The other poems in this anthology run a wild gamut: a young cello-player at a concert in St. Michael's church in Blewbury ['Waves of music propel me to the hall./(Olas, waves: ahogar, to drown')] bringing back a cool Caribbean church 'with flowers of frangipani falling silently', laughing men drunk on themselves hanging out near the Jaya Cinema in Lake Town, Calcutta, a Serb ordering a man to rape his dead mother in Bosnia, and Monet's lily-pools and aquatic flowers.

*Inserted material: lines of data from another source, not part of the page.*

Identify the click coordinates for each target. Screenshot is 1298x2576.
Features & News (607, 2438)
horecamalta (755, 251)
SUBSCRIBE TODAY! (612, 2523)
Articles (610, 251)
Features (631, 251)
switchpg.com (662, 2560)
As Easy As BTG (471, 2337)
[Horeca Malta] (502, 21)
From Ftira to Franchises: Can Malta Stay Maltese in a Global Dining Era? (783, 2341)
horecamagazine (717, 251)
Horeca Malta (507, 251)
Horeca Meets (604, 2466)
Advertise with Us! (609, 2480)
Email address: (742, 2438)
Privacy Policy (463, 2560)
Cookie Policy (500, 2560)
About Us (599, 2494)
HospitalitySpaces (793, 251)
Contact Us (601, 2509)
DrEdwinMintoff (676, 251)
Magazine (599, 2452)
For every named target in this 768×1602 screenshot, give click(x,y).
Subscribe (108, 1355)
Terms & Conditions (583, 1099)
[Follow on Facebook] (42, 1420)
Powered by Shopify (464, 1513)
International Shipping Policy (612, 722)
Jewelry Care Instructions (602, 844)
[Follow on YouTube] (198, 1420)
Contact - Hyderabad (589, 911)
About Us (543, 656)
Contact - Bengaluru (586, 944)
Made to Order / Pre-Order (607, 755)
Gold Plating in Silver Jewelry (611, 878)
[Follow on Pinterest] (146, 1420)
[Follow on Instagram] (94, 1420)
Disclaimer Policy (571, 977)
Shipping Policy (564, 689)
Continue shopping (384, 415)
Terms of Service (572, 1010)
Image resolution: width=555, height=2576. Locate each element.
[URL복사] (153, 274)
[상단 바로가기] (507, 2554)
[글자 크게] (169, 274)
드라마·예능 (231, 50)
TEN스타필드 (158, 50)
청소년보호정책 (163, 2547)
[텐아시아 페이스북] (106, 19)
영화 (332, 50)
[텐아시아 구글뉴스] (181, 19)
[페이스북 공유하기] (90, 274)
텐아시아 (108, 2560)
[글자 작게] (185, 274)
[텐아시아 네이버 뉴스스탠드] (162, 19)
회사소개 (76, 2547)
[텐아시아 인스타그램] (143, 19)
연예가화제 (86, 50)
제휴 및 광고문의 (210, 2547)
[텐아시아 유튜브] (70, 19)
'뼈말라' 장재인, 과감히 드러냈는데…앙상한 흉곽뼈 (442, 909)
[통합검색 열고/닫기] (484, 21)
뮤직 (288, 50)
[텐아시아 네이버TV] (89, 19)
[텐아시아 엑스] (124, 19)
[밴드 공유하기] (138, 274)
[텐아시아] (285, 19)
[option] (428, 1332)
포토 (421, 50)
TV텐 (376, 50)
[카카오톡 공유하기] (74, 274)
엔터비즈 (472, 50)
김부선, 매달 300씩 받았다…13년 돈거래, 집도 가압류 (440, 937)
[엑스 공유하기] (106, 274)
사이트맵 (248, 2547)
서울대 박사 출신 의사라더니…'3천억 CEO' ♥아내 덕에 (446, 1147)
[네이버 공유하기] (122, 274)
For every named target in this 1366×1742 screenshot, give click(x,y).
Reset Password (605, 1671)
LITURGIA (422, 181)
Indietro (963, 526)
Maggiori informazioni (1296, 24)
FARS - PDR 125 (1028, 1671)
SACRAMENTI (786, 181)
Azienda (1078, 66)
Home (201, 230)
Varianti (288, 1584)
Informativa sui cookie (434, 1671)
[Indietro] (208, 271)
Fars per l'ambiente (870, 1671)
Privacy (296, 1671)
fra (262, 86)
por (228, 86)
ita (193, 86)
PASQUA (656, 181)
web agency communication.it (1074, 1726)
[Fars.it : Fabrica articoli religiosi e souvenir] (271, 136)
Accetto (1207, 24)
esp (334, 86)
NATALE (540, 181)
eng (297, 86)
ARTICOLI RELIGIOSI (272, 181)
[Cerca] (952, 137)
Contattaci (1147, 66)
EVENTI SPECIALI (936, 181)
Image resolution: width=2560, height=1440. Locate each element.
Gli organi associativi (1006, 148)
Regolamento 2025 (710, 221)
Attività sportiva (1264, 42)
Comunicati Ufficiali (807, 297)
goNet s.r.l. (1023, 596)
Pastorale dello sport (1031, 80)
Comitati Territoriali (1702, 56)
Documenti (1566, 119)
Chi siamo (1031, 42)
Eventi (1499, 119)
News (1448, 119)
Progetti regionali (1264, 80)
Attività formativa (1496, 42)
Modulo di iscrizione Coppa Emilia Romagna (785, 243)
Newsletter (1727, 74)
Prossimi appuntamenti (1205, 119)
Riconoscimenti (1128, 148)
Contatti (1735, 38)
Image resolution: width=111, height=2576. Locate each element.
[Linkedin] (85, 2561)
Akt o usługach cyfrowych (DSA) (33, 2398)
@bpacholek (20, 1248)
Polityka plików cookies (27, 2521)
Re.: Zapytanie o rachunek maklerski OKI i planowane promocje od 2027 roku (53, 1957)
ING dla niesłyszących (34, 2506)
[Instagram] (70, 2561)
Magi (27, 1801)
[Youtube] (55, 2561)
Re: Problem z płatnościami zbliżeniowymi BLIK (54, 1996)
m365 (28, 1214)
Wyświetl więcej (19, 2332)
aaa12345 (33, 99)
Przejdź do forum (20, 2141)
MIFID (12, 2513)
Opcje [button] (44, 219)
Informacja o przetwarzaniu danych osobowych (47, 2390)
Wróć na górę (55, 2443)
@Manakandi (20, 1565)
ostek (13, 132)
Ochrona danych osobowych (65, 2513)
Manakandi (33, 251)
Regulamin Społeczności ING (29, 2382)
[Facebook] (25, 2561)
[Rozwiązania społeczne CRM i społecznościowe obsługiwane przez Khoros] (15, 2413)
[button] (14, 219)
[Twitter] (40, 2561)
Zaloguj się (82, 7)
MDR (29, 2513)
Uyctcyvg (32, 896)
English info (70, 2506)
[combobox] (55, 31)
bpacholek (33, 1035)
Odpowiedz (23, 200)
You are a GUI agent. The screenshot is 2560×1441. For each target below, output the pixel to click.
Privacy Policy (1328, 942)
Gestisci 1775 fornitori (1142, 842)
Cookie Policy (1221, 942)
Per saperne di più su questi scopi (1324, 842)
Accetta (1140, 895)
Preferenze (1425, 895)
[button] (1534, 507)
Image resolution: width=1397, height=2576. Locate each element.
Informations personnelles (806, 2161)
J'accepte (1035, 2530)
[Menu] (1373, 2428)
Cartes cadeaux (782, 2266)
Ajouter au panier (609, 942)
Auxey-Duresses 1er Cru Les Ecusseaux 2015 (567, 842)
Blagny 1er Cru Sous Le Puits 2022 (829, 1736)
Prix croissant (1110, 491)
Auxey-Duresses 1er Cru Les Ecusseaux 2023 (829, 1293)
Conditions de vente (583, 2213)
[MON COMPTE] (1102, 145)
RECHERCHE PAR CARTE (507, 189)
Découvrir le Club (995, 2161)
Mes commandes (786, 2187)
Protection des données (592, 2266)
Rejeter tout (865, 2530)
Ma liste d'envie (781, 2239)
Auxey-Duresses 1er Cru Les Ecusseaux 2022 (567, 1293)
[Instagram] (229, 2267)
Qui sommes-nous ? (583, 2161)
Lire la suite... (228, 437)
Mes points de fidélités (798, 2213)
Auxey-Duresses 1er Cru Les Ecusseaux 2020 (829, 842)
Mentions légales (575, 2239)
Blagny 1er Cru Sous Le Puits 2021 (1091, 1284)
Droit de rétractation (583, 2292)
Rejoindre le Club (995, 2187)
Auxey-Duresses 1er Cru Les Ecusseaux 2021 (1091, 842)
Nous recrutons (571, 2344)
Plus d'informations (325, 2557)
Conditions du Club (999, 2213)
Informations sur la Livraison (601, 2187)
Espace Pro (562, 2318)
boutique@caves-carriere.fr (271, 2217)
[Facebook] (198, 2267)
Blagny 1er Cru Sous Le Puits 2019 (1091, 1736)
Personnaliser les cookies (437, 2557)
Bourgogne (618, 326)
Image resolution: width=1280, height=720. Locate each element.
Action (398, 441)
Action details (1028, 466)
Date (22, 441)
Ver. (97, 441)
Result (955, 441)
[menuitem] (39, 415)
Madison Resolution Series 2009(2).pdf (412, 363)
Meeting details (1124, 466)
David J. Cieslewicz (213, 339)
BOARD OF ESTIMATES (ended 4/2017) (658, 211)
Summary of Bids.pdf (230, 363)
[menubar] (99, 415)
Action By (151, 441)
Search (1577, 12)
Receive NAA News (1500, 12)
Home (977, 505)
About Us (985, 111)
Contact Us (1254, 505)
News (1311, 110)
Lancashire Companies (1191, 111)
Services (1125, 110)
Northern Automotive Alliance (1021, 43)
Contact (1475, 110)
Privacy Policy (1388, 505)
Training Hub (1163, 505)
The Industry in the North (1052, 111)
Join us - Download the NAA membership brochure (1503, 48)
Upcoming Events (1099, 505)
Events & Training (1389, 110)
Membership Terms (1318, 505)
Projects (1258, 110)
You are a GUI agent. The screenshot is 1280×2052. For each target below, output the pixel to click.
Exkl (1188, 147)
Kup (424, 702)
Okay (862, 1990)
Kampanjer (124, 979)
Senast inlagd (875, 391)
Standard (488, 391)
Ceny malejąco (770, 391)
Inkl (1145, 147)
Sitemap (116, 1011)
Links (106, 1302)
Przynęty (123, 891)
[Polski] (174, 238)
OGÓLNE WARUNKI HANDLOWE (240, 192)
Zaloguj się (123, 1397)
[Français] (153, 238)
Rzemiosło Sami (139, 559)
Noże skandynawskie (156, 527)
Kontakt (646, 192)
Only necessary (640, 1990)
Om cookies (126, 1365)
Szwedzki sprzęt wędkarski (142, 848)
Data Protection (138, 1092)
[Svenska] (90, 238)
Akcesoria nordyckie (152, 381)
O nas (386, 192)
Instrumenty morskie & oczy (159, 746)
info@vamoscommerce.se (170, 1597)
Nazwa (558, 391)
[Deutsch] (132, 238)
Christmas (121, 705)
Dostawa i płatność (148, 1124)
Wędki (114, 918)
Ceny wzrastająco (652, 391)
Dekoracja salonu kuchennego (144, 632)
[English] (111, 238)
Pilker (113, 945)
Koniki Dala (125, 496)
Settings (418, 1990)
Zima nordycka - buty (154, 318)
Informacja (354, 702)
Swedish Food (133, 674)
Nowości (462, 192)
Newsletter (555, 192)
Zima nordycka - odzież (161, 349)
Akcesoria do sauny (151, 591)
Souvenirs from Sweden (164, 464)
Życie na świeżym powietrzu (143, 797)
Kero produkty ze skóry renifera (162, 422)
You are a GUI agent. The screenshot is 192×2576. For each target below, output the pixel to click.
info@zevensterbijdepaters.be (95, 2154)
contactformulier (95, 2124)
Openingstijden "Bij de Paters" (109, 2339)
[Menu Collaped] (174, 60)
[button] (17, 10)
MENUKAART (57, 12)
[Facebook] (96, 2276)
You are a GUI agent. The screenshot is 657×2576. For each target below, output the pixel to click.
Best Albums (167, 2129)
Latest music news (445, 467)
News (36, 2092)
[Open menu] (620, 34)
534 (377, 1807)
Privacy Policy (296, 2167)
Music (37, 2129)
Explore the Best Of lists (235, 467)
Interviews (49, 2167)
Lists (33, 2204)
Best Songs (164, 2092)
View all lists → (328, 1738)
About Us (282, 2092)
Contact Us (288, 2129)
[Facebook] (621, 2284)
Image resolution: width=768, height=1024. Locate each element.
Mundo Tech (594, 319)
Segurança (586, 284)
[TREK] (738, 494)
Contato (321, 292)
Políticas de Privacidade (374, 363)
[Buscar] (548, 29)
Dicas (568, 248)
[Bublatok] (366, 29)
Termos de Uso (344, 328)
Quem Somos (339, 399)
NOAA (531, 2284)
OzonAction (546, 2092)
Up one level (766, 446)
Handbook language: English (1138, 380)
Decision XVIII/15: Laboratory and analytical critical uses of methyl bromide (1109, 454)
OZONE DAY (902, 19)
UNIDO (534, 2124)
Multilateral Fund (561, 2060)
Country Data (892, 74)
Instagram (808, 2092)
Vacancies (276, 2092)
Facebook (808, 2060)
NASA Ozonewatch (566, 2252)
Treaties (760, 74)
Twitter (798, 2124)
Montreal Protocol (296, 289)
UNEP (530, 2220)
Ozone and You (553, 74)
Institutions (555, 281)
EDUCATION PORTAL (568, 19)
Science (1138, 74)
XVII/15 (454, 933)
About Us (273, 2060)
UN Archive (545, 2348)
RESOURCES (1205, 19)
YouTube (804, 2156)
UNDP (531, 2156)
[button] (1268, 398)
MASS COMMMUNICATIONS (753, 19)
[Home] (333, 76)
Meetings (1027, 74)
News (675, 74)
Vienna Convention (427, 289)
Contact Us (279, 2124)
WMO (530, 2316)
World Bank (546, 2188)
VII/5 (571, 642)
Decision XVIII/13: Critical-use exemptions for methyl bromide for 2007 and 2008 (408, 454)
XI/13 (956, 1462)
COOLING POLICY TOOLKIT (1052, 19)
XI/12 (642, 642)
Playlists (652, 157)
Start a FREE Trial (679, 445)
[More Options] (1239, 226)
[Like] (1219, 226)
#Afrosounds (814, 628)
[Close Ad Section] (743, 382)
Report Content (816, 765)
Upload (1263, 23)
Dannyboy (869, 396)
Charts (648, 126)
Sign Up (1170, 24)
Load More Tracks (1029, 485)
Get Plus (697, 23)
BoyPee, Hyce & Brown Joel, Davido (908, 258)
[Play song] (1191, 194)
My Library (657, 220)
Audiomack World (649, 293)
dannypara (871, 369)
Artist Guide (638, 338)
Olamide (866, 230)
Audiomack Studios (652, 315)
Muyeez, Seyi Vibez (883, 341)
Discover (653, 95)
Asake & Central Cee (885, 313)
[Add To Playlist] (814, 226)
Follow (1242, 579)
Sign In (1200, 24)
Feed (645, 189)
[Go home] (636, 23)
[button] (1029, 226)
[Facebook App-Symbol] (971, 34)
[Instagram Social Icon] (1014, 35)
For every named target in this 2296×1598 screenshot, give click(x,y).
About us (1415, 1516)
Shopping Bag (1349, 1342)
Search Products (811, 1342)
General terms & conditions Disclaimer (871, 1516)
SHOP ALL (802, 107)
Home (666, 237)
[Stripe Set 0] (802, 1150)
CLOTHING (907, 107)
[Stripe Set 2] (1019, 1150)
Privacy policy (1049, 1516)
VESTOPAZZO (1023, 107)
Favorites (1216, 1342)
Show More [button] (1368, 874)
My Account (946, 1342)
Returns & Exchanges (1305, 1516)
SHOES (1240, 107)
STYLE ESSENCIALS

Ketaki Kushari Dyson is very much a poet of the diaspora, and one of the most powerful poems in this anthology is the 'Maps from my perspective', manna to any angst-ridden diasporan's identity-search. She traces the journey from the 'cross-roads at Gariahat heady with tuberoses', to making 'Kidlington's fields, canals and farer's ways' her home. The poem is about learning to concede that the old woman spinning in the moon could just about be a man's face, waiting twelve long years for a ginger-lily from Santiniketan to flower in a pot on a Christmas day in Kidlington, and realising that
"Maps are to do with slily shifting borders. They get up, walk towards each other, peer into each other's eyes. They embrace, weeping over each other's shoulders."
It is this multi-cultural motif that imprints itself on each of her poems and imparts to them a special flavour.Add to that her woman's mind that weaves poetry out of herbs and weeds, shirts hung out to dry, empty polyester dresses and black Poona saris. To celebrate blazing rape-fields in Oxfordshire she goes back to Tagore ('A fire of flowers has hit the blue horizon' --- in her own translation), but she also likens them 'in their unreason' to 'a surge of oestrogen in a woman nearing the end of her flowering season'.
It is a delightful read, this travelogue, as it takes the reader in intimate company, not only on her Argentinian journey but also when
As I walk close to a fence, keeping my head down, dodging the long eyes of the rain-freed sun, my nose is scratched by a rough, flailing branch --- very much an individual, in dogged dialogue with the wind, its passing rider."